**Exercise brief**
When you reach the line containing "Task: Click the 4.42 dimension on side view" in the records below, set it down exactly, together with every later line through the end, but not the pictures.

**Material provided**
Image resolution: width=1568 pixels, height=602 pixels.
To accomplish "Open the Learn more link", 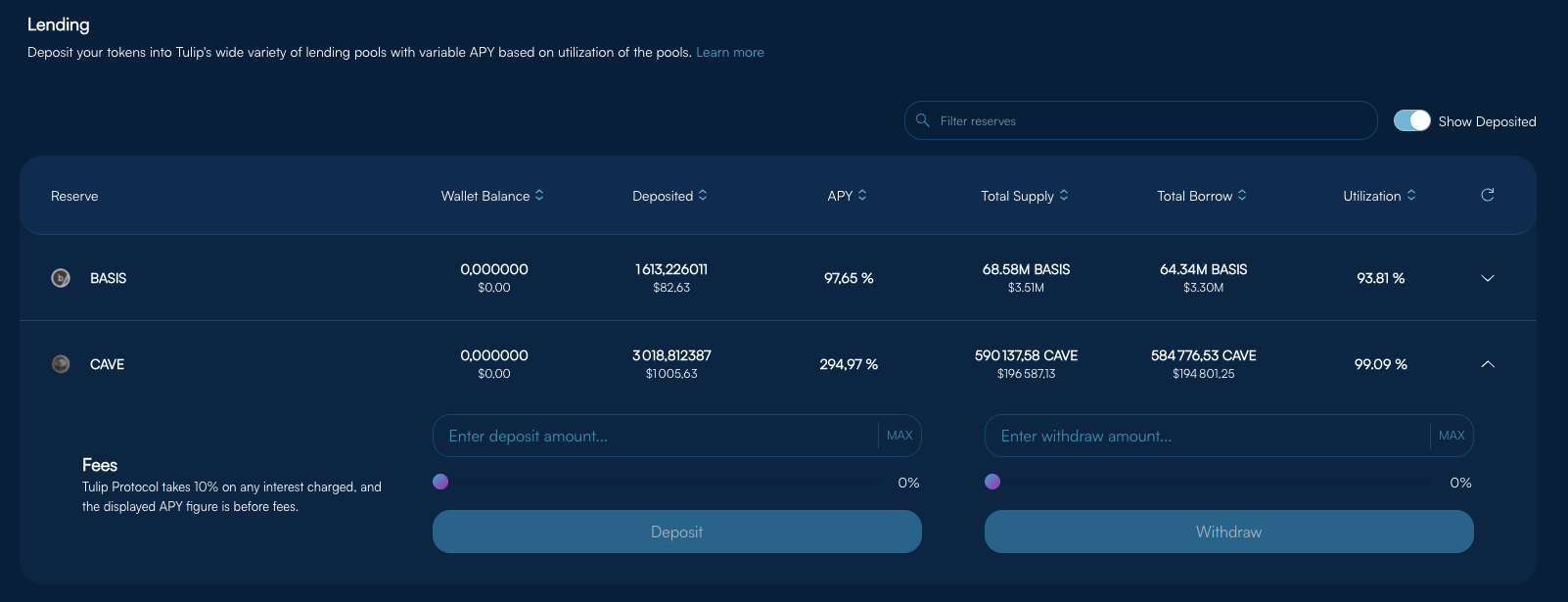I will (x=729, y=53).
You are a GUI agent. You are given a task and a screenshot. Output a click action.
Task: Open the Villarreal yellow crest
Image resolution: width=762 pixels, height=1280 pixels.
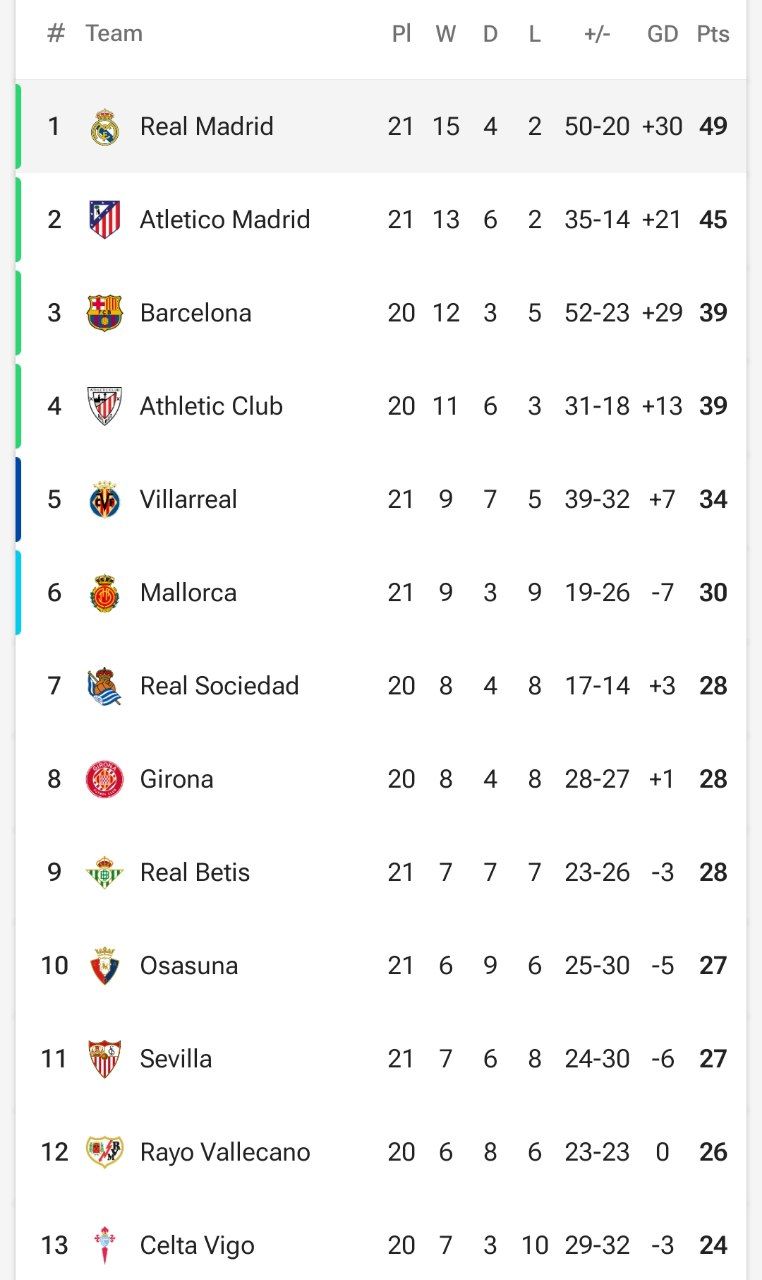[x=104, y=499]
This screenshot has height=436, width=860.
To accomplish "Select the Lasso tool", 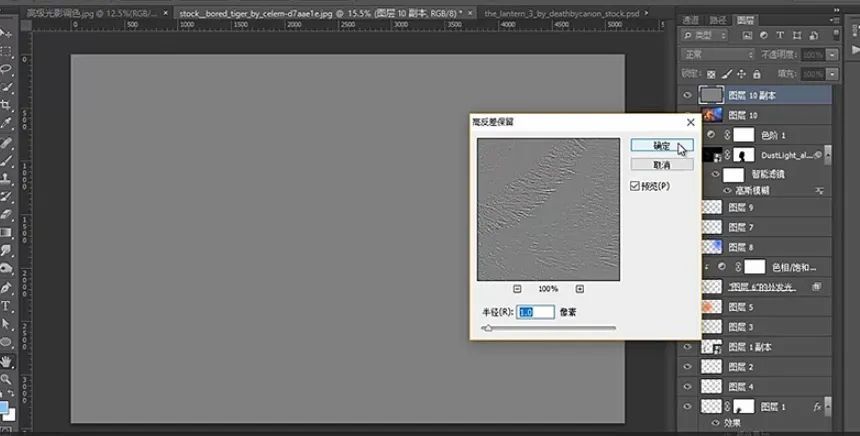I will (x=6, y=69).
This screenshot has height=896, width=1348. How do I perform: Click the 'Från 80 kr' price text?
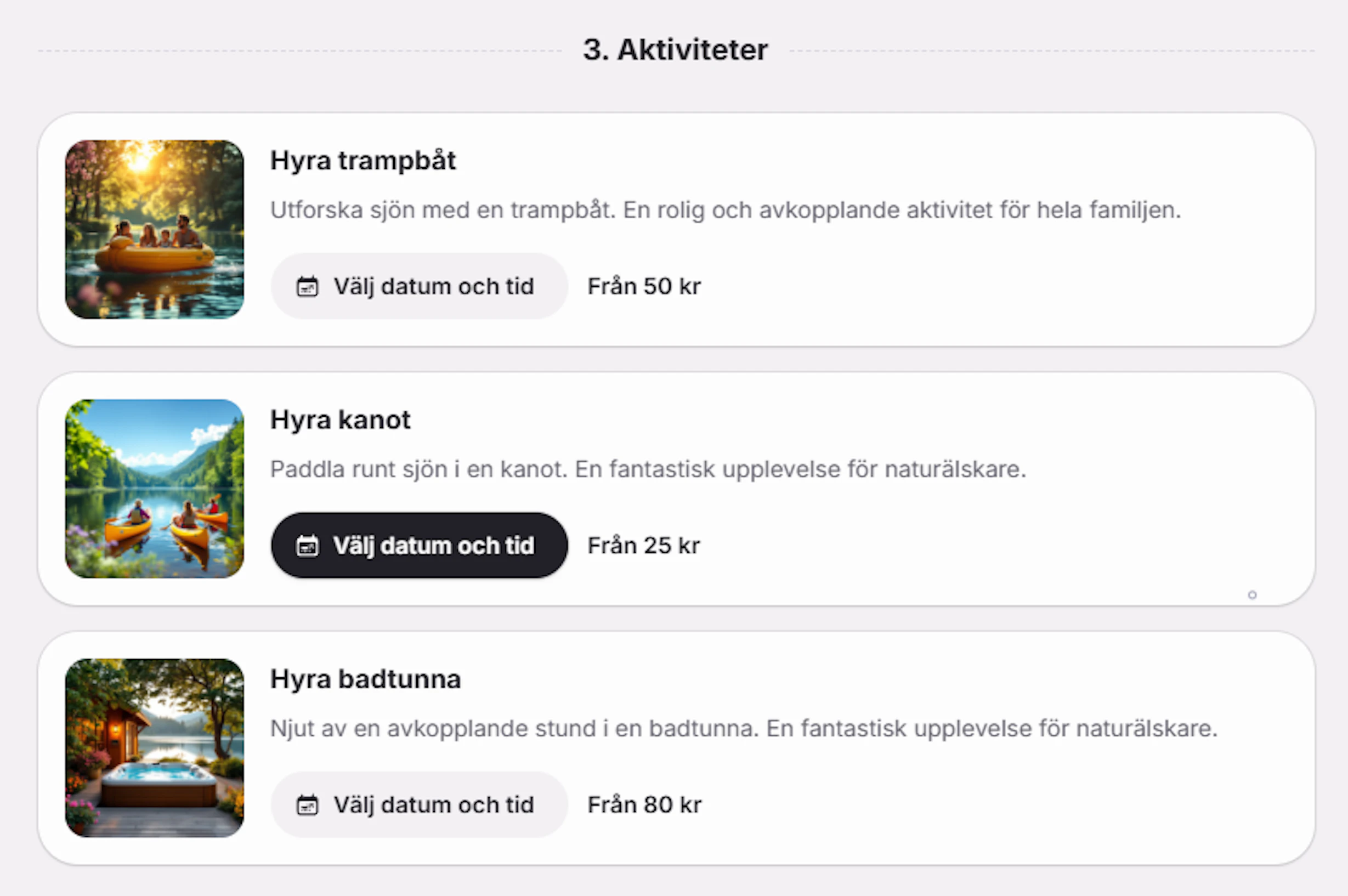pos(644,805)
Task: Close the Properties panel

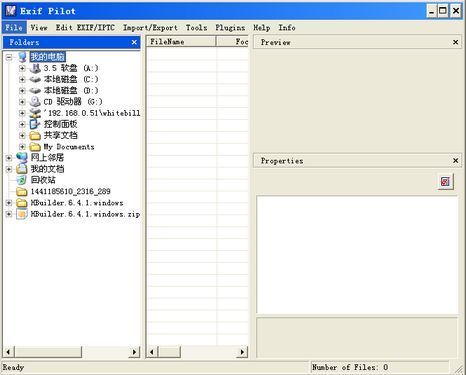Action: 455,161
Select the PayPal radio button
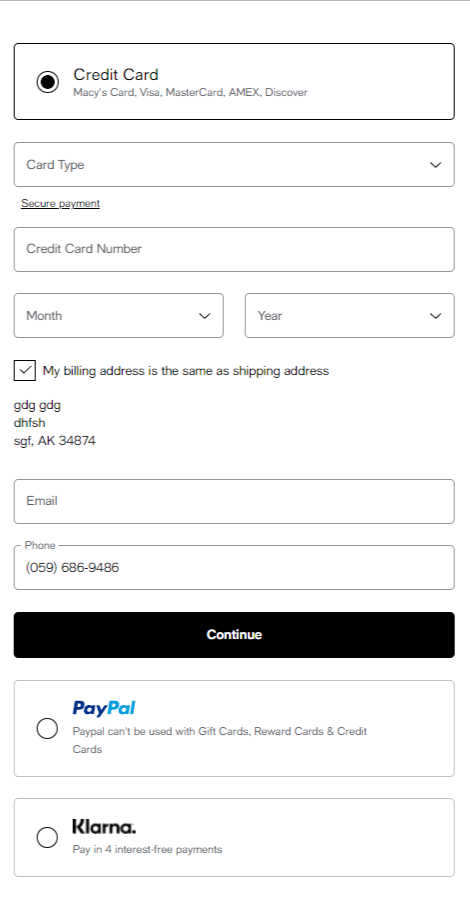 click(x=47, y=728)
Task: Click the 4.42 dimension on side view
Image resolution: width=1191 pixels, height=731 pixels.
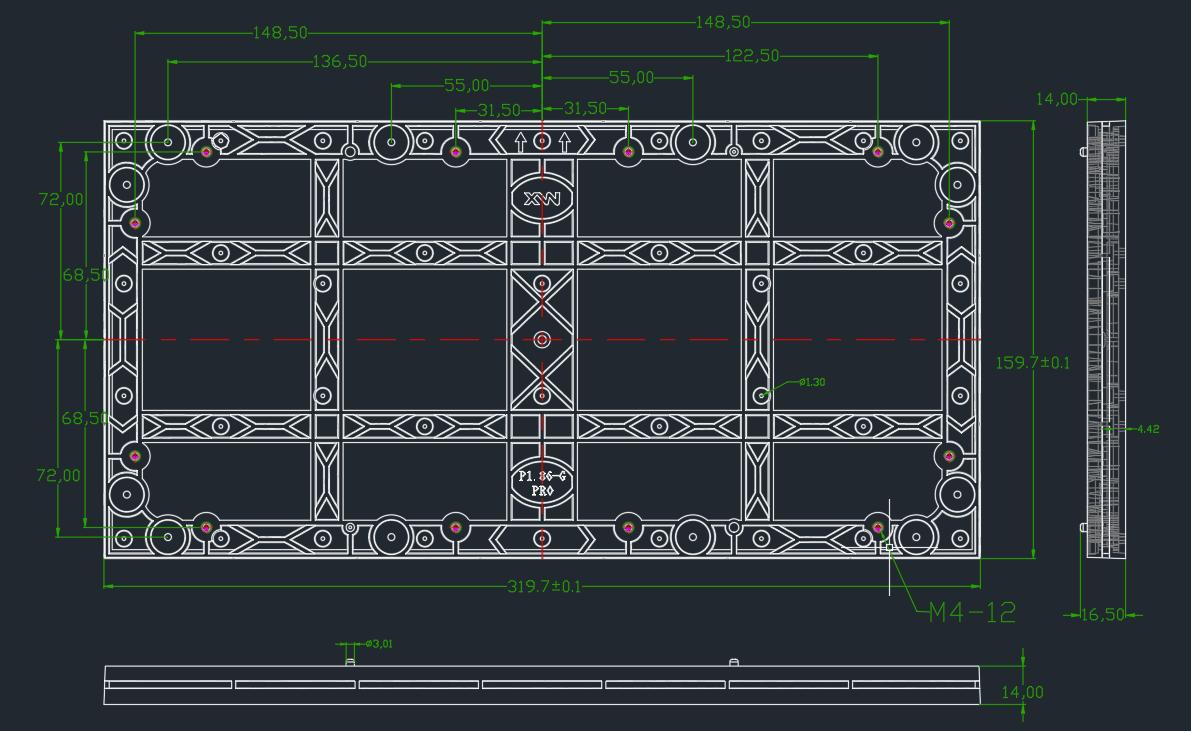Action: coord(1148,429)
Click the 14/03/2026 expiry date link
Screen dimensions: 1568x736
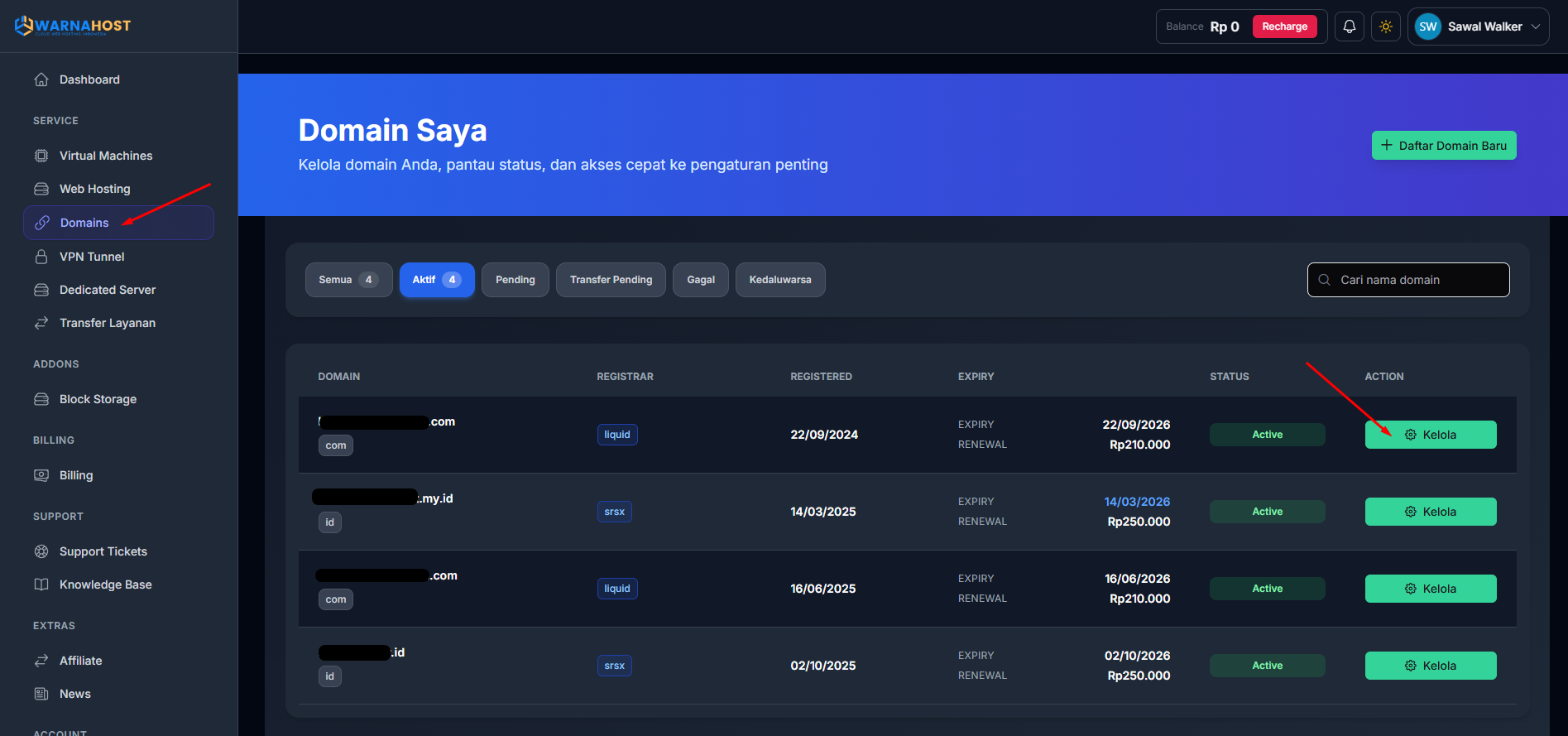(x=1136, y=502)
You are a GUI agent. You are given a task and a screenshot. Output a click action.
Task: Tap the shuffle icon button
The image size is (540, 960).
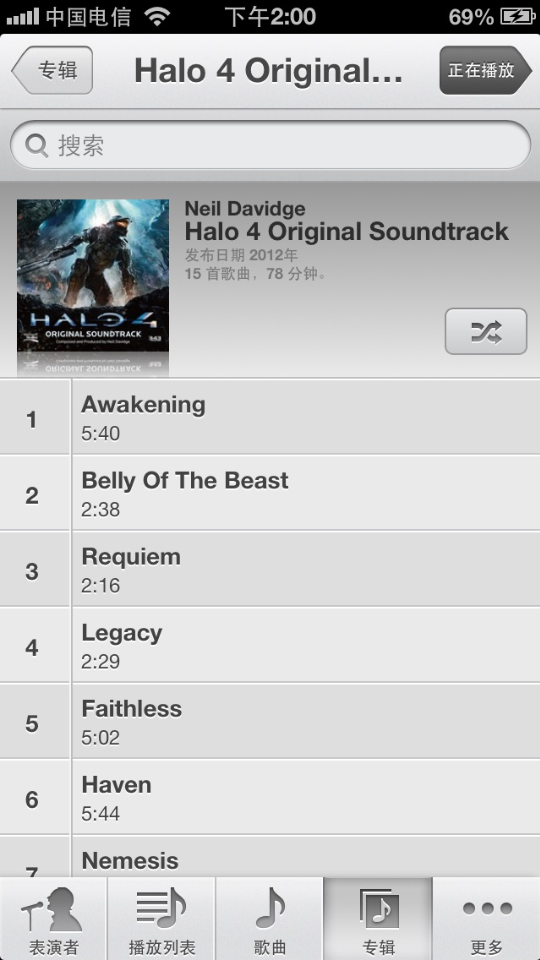pyautogui.click(x=486, y=331)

**Reply to the task**
Task: Click the 4.42 dimension on side view
Image resolution: width=1191 pixels, height=731 pixels.
Action: coord(1148,429)
Click the 14/03/2026 expiry date link
Screen dimensions: 1568x736
(x=1136, y=502)
You are a GUI agent. You are given a task and a screenshot. Output a click action.
Task: Tap the shuffle icon button
The image size is (540, 960).
pyautogui.click(x=486, y=331)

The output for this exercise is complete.